Ein frisches Lüfterl hat den neuen Direktor des Tiroler Landesmuseum Ferdinandeum, Wolfgang Meighörner, ehemaliger Boss des Friedrichshafener Zeppelinmuseum, über die Berggipfel getragen und im ehrwürdigen Innsbrucker Musentempel abgesetzt. Mit im Fluggepäck hatte der 49-jährige gebürtige Münchner auch eine Menge pfiffiger Ideen für ein innovatives, interdisziplinäres Ausstellungswesen, in das er möglichst viele museale Einrichtungen Tirols einbinden möchte. So hat Meighörner anlässlich des 125-jährigen Bestehens der Tiroler Landwirtschaftskammer die Ausstellung "Landwirtschaft und Kunst im Alpenraum von 1878 bis heute" inszeniert.

Altes und neues Tirol

Es ist eine wahrhaft opulente Schau, die über mehrere Etagen des Ferdinandeums führt und mit ungefähr 120 Exponaten (Leihgaben und Werken aus eigenen Beständen) eine Gegenüberstellung der "Kunst der Landwirtschaft im Alpenraum" von damals und heute ermöglicht. Der durchtrainierte Museumsstürmer hinterfragt Gewesenes und Gegenwärtiges im "Lodenmantel" der Kunst. Schwerpunkt: das alte und das neue Tirol (hinter den Bergen bei den Bauern und Jodlern).
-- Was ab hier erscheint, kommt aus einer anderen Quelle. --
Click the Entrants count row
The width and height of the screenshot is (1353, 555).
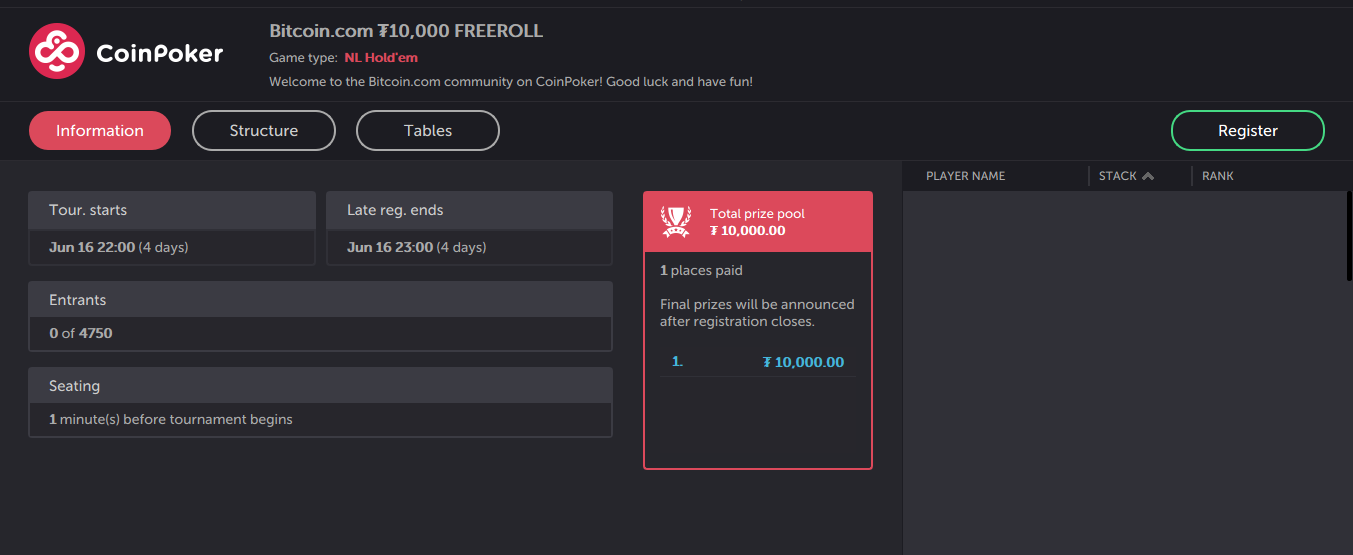tap(320, 333)
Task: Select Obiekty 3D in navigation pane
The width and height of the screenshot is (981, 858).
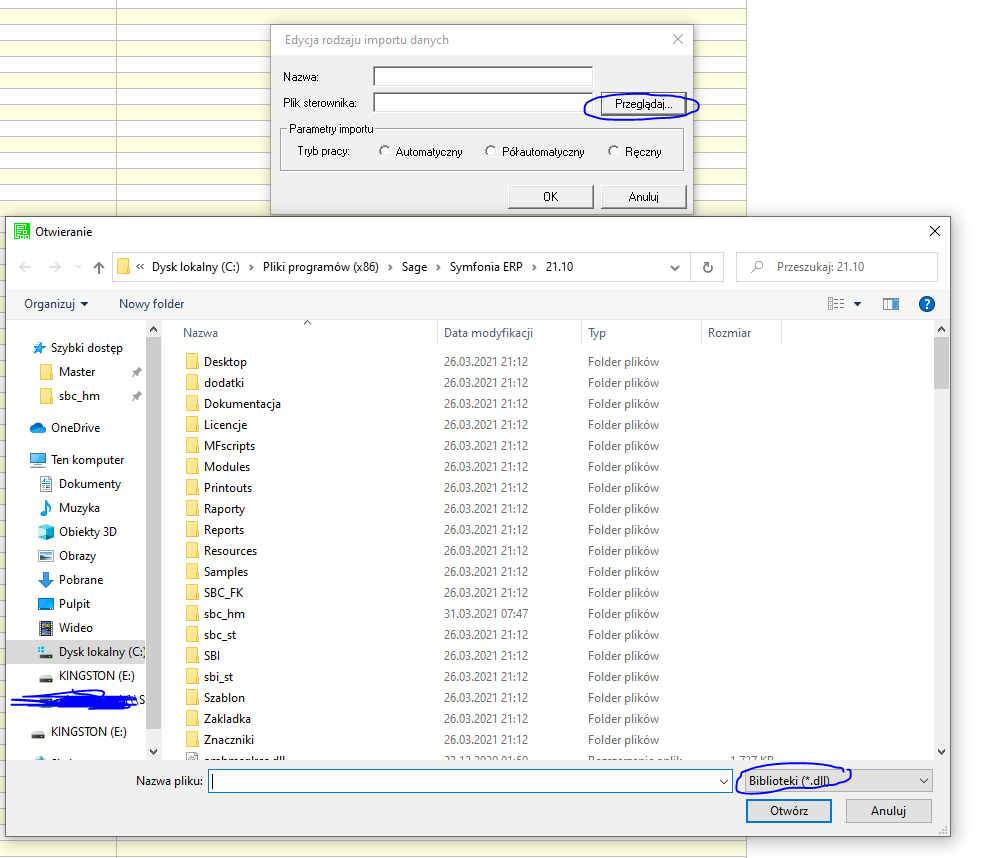Action: pos(87,532)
Aber was ist das? Ein riesiges, schwarzes Euter (Julia Bornefeld, 1995) baumelt von der Decke herab; es macht uns klar, wo wir uns befinden: Im "Bauernhof" (1905) von Egger-Lienz. Im behaglichen "Kuhstall" (1900/01) Gustav Klimts kauen langleibige Kühe verwundert vor sich hin. Die "Alte Bergeller Bäuerin" (Giovanni Giacometti,1912) ruht sich vom Leben aus; der "Käsis Albert" (Foto 1985) scheint mit sich und den Milchkannen voll zufrieden zu sein. Dort rückt die "Bauernfamilie" Max Weilers, 1941, enger zusammen und Maria Lassnig hat die abgelebten "Bauernhüte" (2002) an den Haken der Stubenwand locker aufgespießt. Defreggers "Tischgebet" (1875) füllt den Raum mit Andacht; ebenso gebannt lauscht "Ein Walliser Dorf zum ersten Mal [dem] Radio" (Foto 1936).
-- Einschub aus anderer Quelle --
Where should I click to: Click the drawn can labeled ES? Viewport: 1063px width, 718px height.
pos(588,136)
Bilder verschiedener Zeiten

"Stillvergnügt" schäkert das Pärchen von Mathias Schmid (1881/82) im dämmrigen Herrgottswinkel. Gemächlich wandeln Gabriele Münters "Stilleben mit Figuren" (1910) und Artur Nikodems "Wallfahrer" (1926) dahin. Aber die grellfarbenen Mähmaschinen von Lukas Bardill/Gabriela Gerber (2004) treten den gelassenen "Bergmähern" (1907), dem "Sämann" (um 1918) und dem formgewaltigen "Pflüger" (1920) von Egger-Lienz lärmstark auf die Zehen. Die "Bauern am Tisch" (Alfons Walde, um 1928) beobachten die "Kartoffelschälerin" von Giovanni Segantini (1898) mit erwartungsvoller Vorfreude. An den güldenen Zier-"Kartoffeln" von Asta Gröting (2006) würde sich Ernst Ludwig Kirchners "Bauernfamilie beim Essen" (1922/23) mit Sicherheit den Magen verrenken. Daran könnten auch die schmalzverkrustete "Dicke Aura Heimat" (2002) Martin Gostners samt triefendem "Hendl-Triptychon" (Anna Jermolaewa, 1998) nichts ändern.
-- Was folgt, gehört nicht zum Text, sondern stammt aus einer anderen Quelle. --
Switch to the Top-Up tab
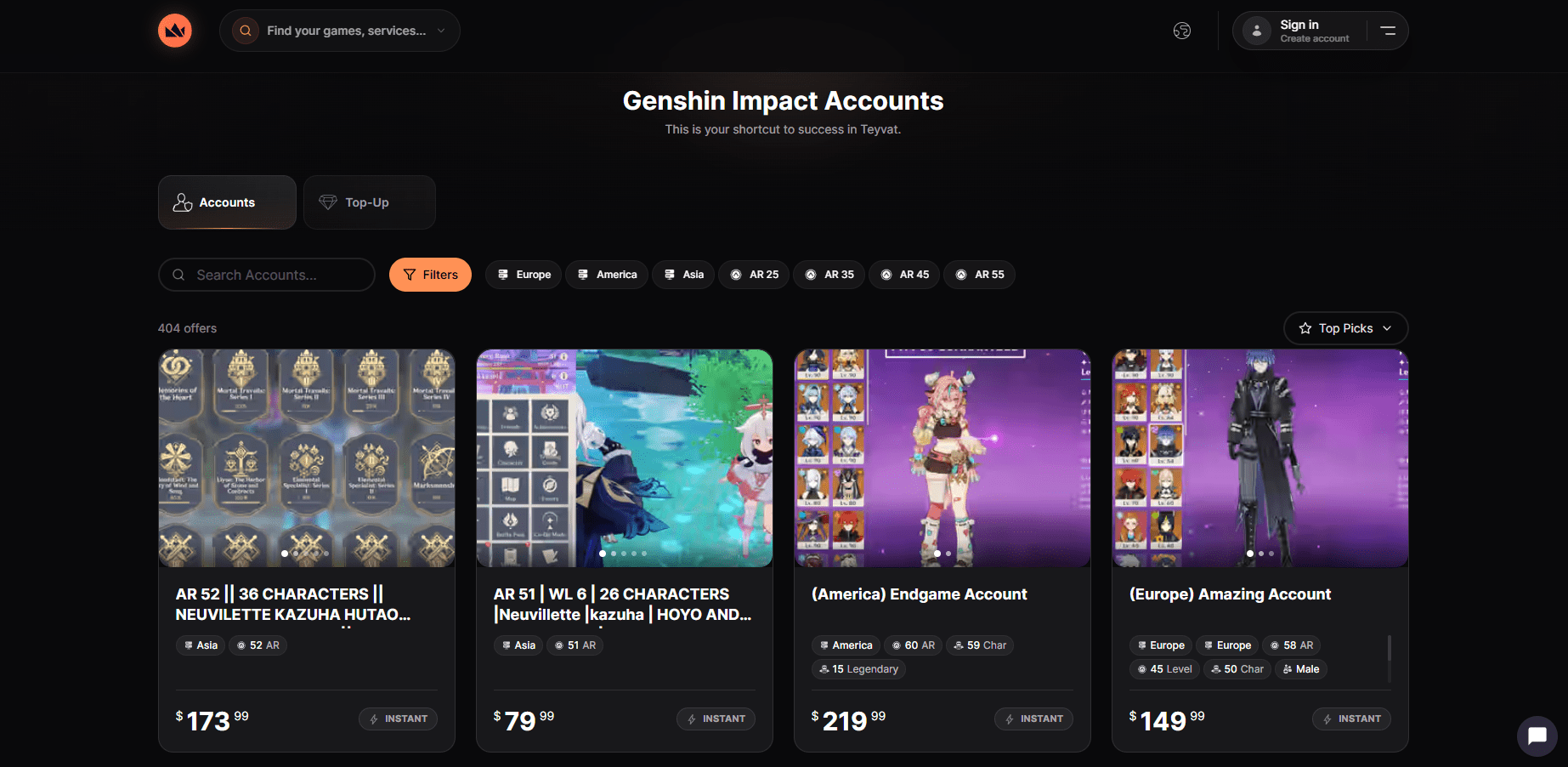 point(370,202)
Nachdem das "Home Voodoo I" (Fotos 2004) von Lois und Franziska Weinberger dem eifrigen Museumswanderer einen gehörigen Schrecken eingejagt hat, erwägt dieser, den - aussichtslos scheinenden - Fluchtweg über das abstrakte Straßen-Chaos des "Val Canale" von heute einzuschlagen (Fotos 2005). Da bleiben wir lieber gemütlich im Ferdinandeum. Umso mehr, als wir hier auch in der ARTBOX pikanten "Früheren Verhältnissen" in der Malerei von 1800 bis 1900, nachspionieren könnten. Das wär' doch was!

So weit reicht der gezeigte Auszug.